Duplicate the entries between the line holding "You are a computer-use agent. 700x385 pixels." and the line holding "point(190,311)", inclusive, keeping every line exactly as it appears.

• Supplied information
==================================================

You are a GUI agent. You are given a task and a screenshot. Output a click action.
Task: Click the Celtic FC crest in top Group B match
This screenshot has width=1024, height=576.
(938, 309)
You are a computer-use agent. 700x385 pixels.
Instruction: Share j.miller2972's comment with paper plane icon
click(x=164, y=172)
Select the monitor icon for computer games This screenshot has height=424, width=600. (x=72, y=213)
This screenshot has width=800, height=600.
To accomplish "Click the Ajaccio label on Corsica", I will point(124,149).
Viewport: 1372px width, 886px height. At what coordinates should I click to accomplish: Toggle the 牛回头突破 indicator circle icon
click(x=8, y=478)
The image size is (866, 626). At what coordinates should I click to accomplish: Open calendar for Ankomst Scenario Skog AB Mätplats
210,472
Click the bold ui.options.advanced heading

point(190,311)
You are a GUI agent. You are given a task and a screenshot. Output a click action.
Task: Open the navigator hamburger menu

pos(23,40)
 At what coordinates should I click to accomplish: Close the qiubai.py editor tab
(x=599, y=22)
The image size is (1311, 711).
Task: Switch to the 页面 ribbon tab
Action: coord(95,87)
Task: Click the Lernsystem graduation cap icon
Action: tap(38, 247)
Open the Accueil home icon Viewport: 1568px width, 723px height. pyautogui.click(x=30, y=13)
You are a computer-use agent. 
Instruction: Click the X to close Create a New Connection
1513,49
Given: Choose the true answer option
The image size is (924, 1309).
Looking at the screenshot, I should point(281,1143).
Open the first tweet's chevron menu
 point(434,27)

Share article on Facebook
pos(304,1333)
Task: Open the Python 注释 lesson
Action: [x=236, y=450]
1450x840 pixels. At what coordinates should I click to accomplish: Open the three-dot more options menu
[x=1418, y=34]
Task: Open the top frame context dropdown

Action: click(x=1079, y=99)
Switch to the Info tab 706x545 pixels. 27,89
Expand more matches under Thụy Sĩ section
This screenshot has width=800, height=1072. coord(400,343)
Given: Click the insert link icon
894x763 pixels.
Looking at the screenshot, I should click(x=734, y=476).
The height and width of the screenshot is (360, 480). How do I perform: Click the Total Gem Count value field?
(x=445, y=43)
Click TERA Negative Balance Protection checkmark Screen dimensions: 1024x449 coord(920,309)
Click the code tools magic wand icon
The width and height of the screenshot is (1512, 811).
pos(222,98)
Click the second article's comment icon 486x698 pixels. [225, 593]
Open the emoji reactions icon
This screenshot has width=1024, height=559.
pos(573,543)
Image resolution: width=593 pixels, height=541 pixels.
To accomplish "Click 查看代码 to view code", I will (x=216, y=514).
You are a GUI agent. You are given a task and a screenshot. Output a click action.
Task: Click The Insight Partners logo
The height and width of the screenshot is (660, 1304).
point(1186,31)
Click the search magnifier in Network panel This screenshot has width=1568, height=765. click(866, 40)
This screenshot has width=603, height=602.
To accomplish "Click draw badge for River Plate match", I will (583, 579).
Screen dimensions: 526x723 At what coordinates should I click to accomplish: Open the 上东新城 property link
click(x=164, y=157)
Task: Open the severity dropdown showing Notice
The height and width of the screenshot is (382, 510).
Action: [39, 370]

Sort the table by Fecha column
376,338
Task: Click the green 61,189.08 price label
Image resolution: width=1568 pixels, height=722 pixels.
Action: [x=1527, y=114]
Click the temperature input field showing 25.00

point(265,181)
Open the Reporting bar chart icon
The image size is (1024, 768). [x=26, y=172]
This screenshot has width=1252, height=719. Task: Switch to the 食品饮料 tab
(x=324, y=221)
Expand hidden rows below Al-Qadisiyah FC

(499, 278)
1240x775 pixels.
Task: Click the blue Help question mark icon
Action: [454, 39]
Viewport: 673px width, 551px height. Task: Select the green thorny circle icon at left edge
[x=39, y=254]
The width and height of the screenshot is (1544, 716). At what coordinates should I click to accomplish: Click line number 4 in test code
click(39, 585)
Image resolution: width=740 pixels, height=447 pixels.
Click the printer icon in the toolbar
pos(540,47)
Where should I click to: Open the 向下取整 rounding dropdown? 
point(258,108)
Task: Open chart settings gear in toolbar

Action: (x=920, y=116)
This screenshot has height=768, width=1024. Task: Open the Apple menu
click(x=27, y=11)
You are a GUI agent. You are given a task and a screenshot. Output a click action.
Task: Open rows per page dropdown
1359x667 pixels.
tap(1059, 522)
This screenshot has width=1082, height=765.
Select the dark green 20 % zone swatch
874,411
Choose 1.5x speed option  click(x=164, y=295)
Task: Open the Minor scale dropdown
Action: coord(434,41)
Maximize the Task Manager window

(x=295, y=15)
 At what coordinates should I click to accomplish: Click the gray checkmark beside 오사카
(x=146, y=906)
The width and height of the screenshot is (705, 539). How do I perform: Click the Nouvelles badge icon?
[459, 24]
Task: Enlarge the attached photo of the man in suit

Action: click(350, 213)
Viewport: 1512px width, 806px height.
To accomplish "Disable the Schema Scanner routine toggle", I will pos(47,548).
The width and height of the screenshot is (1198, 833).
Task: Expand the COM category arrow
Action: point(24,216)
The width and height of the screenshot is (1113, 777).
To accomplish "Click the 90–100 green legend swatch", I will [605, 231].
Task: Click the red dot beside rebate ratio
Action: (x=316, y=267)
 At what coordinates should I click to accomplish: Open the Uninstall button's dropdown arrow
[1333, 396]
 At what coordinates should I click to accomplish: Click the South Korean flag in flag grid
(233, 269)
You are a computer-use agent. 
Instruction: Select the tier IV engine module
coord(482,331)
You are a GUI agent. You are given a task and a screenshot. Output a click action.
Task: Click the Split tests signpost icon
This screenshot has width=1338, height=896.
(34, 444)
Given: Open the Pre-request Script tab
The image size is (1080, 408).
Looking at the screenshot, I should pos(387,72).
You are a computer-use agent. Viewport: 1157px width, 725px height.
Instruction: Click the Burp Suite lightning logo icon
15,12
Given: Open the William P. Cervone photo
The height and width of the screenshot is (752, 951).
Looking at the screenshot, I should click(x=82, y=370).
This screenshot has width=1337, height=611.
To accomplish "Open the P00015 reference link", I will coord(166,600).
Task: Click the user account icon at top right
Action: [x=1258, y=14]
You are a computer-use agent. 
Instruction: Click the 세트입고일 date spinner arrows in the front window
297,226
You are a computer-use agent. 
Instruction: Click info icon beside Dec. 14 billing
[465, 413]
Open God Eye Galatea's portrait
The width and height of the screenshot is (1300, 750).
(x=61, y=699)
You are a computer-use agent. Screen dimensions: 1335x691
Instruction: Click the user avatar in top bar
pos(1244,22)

==================================================

• Complete answer
You are a computer-use agent. 700x385 pixels.
Instruction: Share j.miller2972's comment with paper plane icon
click(x=164, y=172)
Select the monitor icon for computer games This screenshot has height=424, width=600. (x=72, y=213)
This screenshot has width=800, height=600.
To accomplish "Click the Ajaccio label on Corsica", I will point(124,149).
Viewport: 1372px width, 886px height. At what coordinates should I click to accomplish: Toggle the 牛回头突破 indicator circle icon
click(x=8, y=478)
The image size is (866, 626). At what coordinates should I click to accomplish: Open calendar for Ankomst Scenario Skog AB Mätplats
210,472
Click the bold ui.options.advanced heading

point(190,311)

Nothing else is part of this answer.